Network Usage Bubbles

The original incarnation of this project was inspired by the Good Morning! Twitter visualization created by Jer Thorp. A demonstration of CMU network traffic flows, it would show causal links for the available snapshot of the network traffic. All internal IP addresses had to be anonymized, making the internal traffic less meaningful. Focusing only on traffic with an endpoint outside of CMU was interesting, but distribution tended towards obeying the law of large numbers, albeit with a probability density function that favored Pittsburgh.

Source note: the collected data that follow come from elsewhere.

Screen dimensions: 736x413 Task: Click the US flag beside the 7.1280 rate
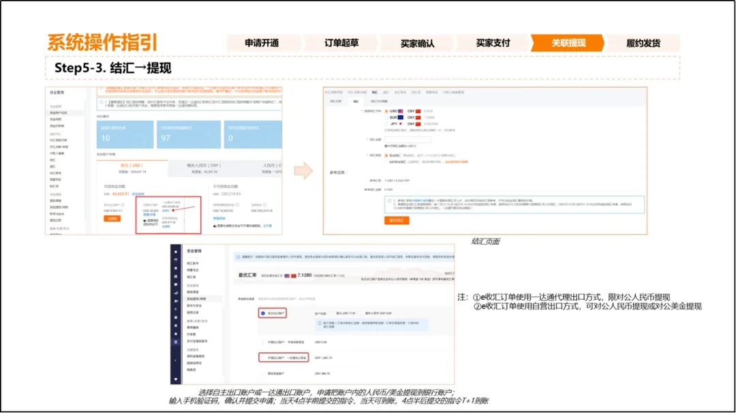tap(287, 276)
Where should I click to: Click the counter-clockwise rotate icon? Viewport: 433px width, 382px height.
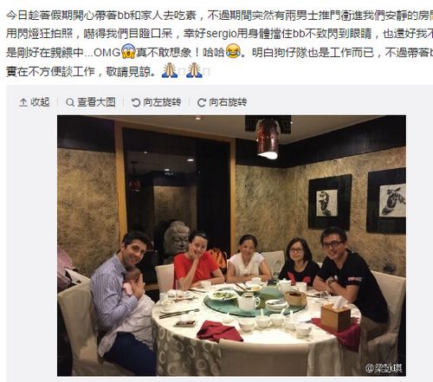tap(136, 102)
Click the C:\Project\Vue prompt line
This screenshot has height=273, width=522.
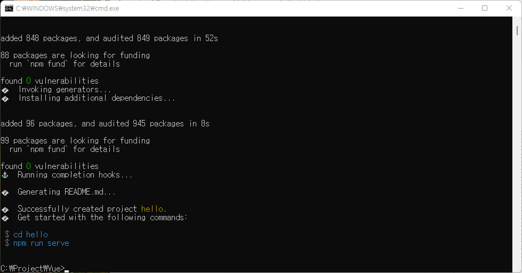tap(33, 268)
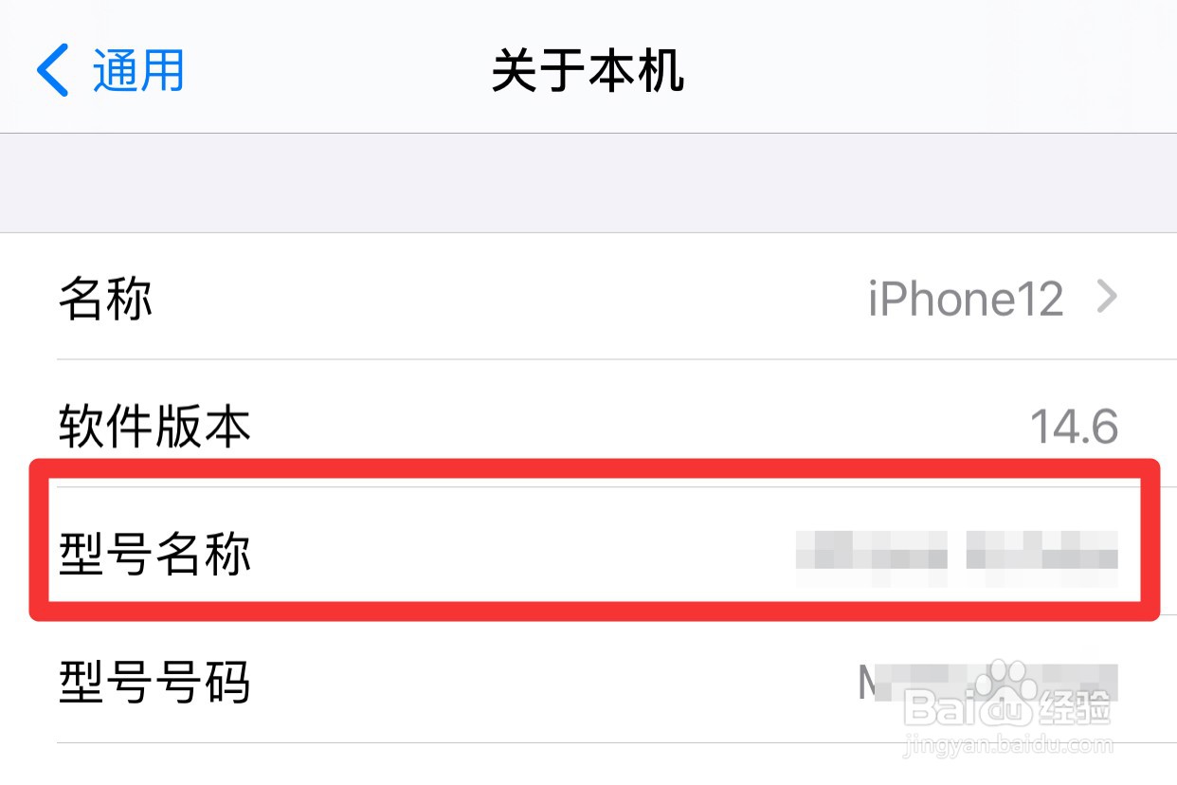Select the 名称 row label
This screenshot has width=1177, height=785.
106,300
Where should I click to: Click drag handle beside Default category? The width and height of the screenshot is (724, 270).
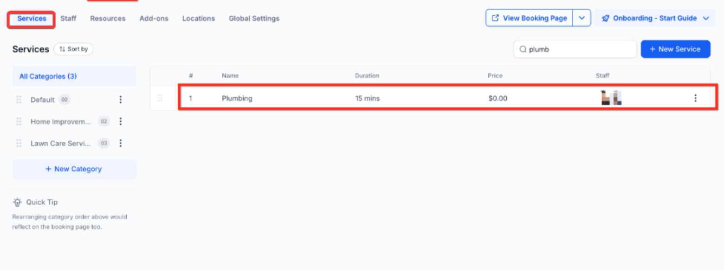[x=19, y=99]
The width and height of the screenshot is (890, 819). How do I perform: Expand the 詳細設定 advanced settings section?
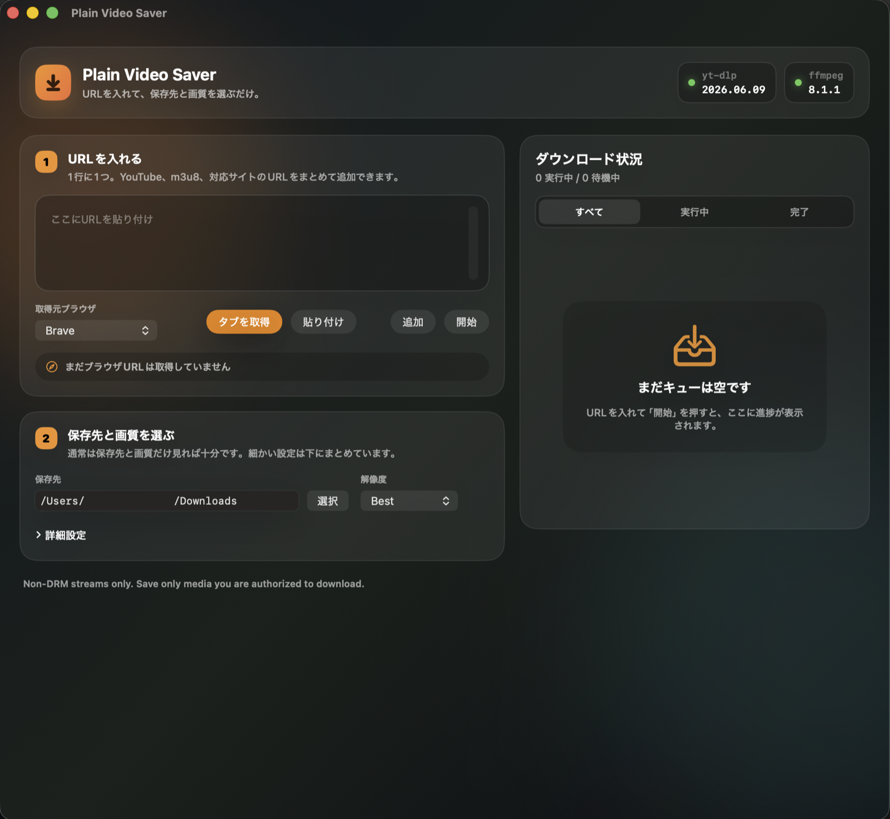tap(61, 535)
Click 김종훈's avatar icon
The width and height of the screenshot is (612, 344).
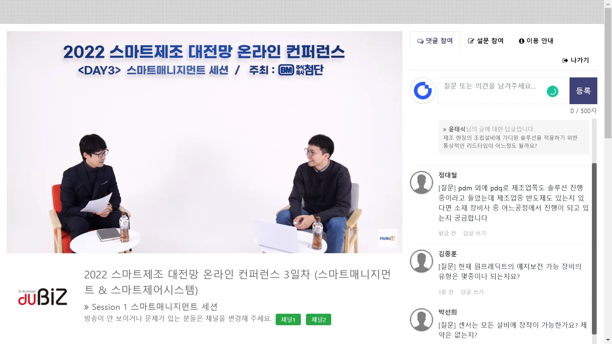click(422, 261)
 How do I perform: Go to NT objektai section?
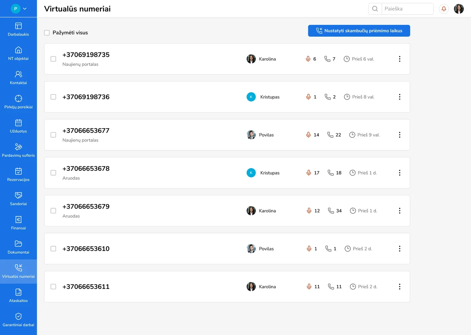click(x=19, y=53)
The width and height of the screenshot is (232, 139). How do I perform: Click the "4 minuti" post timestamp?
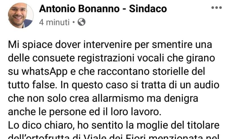(54, 22)
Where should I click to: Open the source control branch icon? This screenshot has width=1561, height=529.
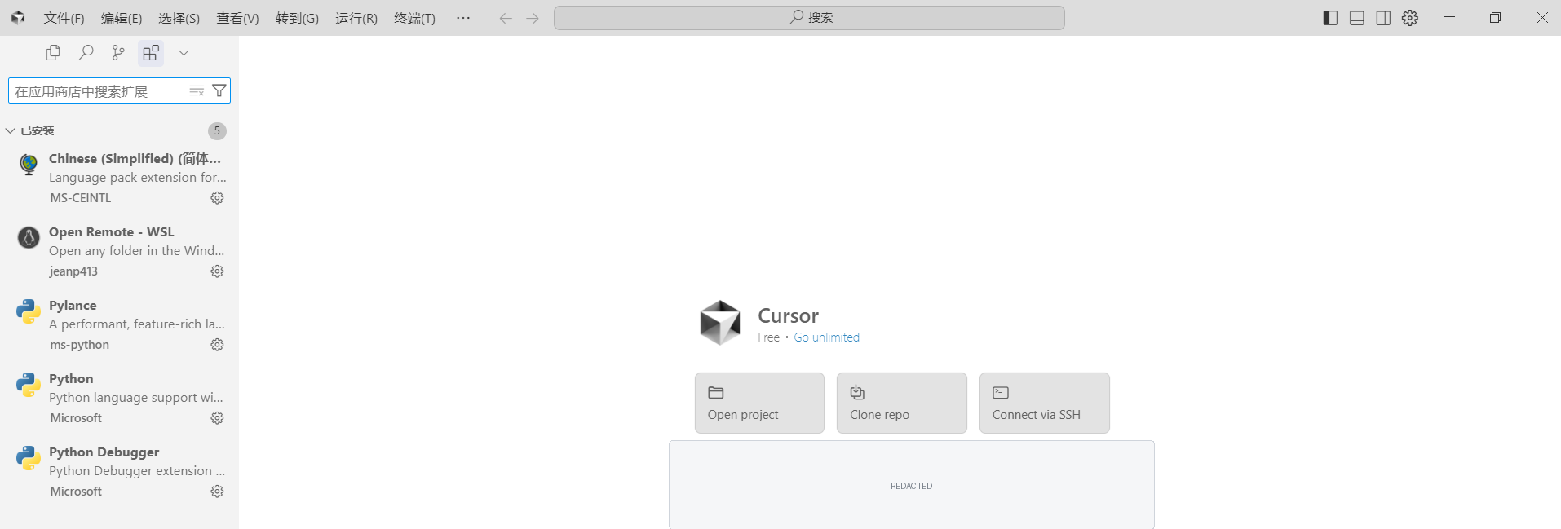[118, 53]
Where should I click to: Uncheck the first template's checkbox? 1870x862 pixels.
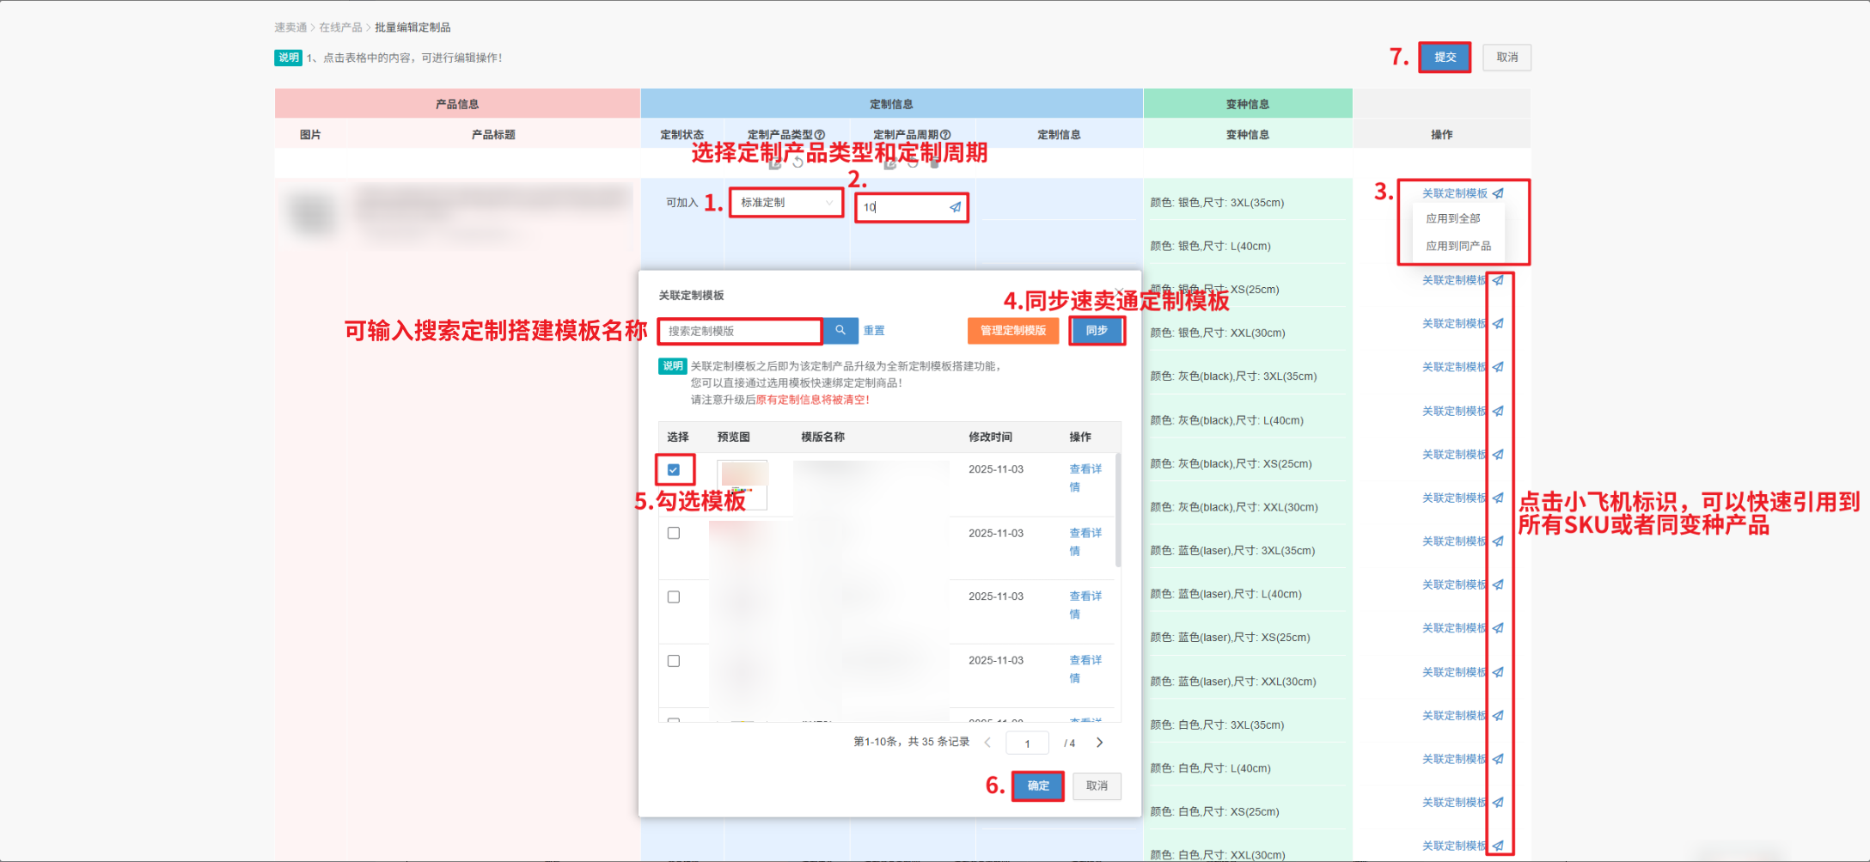674,470
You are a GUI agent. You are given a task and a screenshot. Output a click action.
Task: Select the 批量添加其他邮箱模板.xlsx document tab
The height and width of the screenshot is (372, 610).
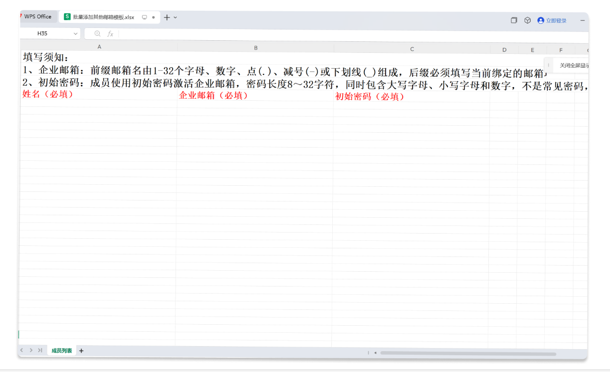[x=102, y=17]
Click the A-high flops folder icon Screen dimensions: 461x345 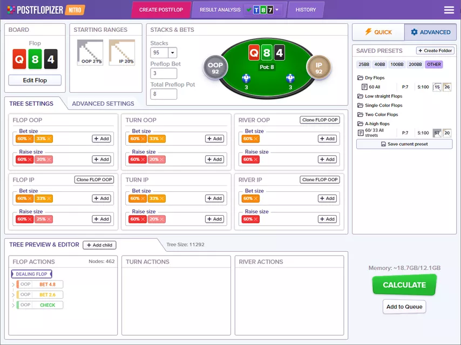360,123
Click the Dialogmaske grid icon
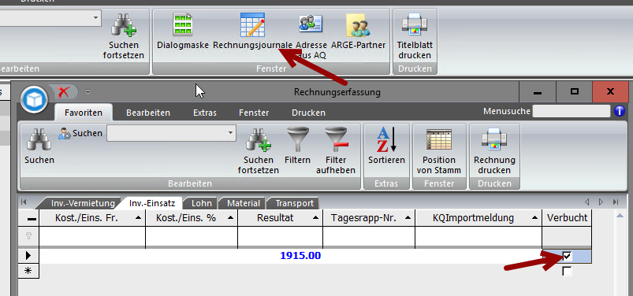This screenshot has width=633, height=296. [x=182, y=25]
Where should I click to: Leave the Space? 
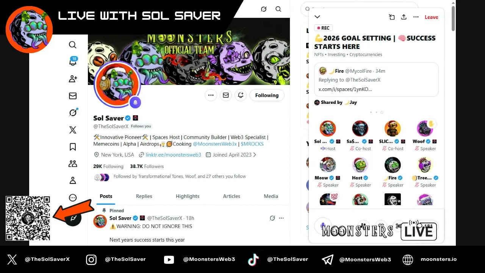pyautogui.click(x=431, y=17)
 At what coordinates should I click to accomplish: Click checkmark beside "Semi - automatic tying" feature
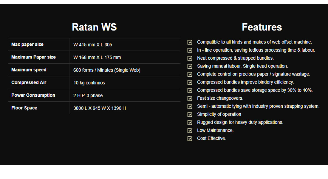pyautogui.click(x=190, y=107)
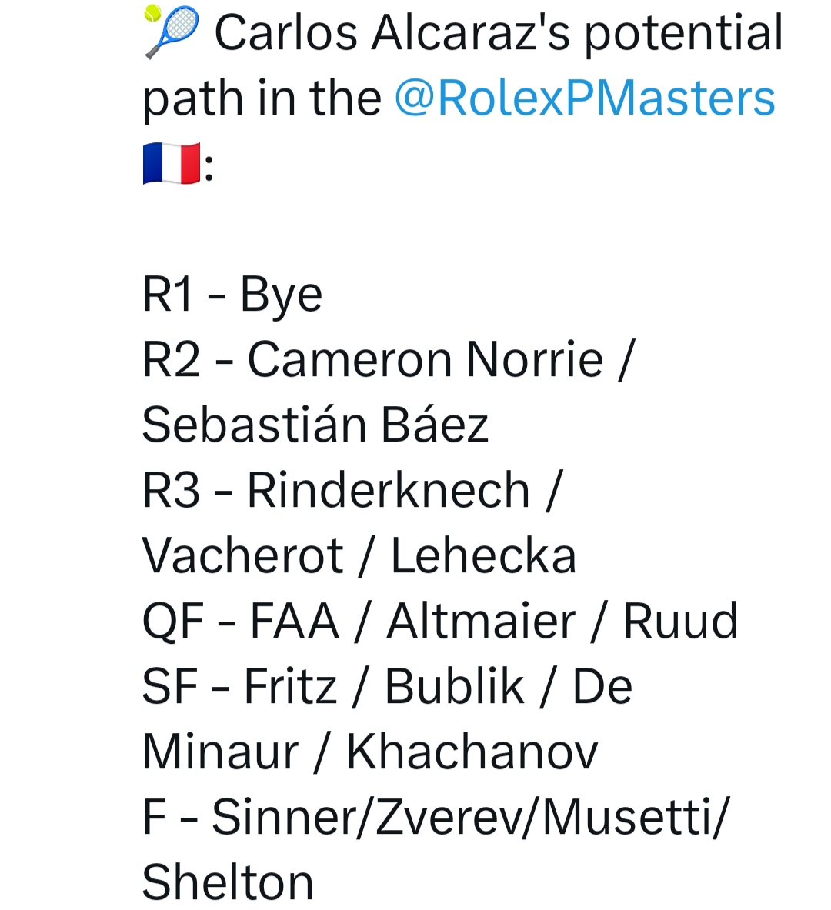Click the name "Rinderknech" on the R3 line

[389, 491]
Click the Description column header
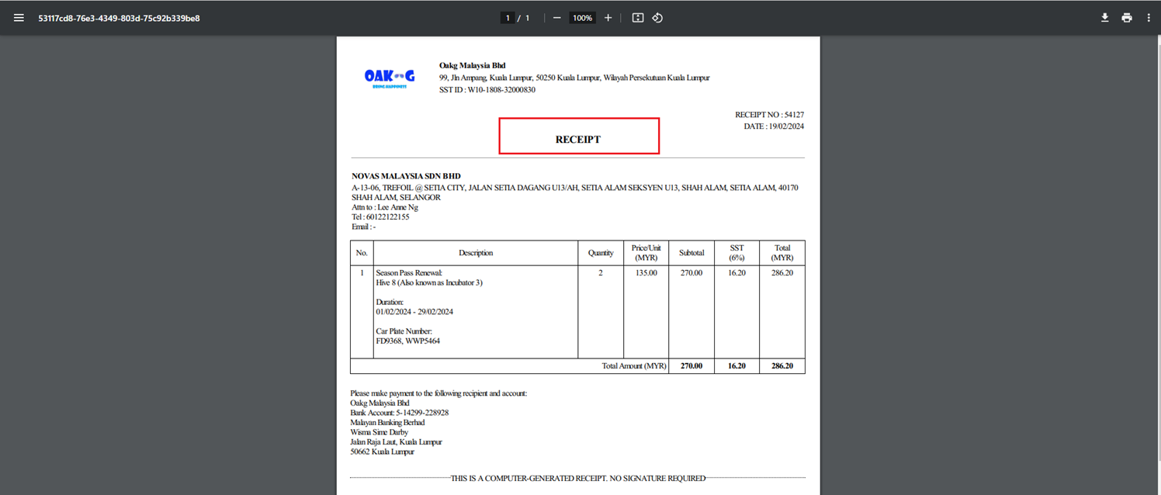This screenshot has width=1161, height=495. (476, 253)
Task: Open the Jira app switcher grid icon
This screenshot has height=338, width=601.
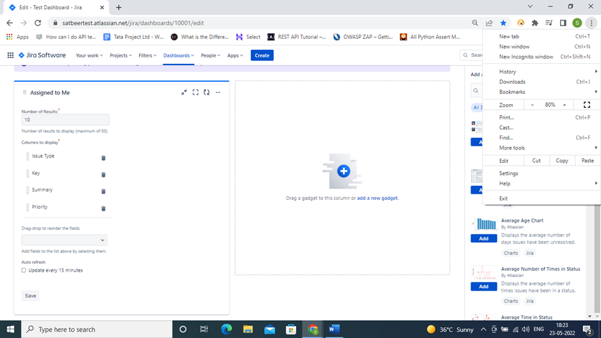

This forced me to consider what made network traffic interesting and valuable, and I settled on collecting my own HTTP traffic in real-time using tcpdump. I summarily rejected HTTPS traffic in order to be able to analyze the packet contents, from which I could extract the host, content type, and content length. Represented appropriately, those three items can provide an excellent picture of personal web traffic.

Implementation

The visualization has two major components: Collection and representation. Collection is performed by a bash script that calls tcpdump and passes the output to sed and awk for parsing. Parsed data is inserted into a mysql database. Representation is done by Processing and the mysql and jbox2d libraries for it.

Visualization Choices

Each bubble is a single burst of inbound traffic, e.g. html, css, javascript, or image file. The size of the bubble is a function of the content size, in order to demonstrate the relative amount of tube it takes up to other site elements. Visiting a low-bandwidth site multiple times will increase the number of bubbles and thus the overall area of its bubbles will approach and potentially overcome the area of bubbles representing fewer visits to a bandwidth-intensive site. The bubbles are labeled by host and colored by the top level domain of the host. In retrospect, a better coloring scheme would have been the content type of the traffic. Bubble proximity to the center is directly proportional to how recently the element was fetched; elements decay as they approach the outer edge.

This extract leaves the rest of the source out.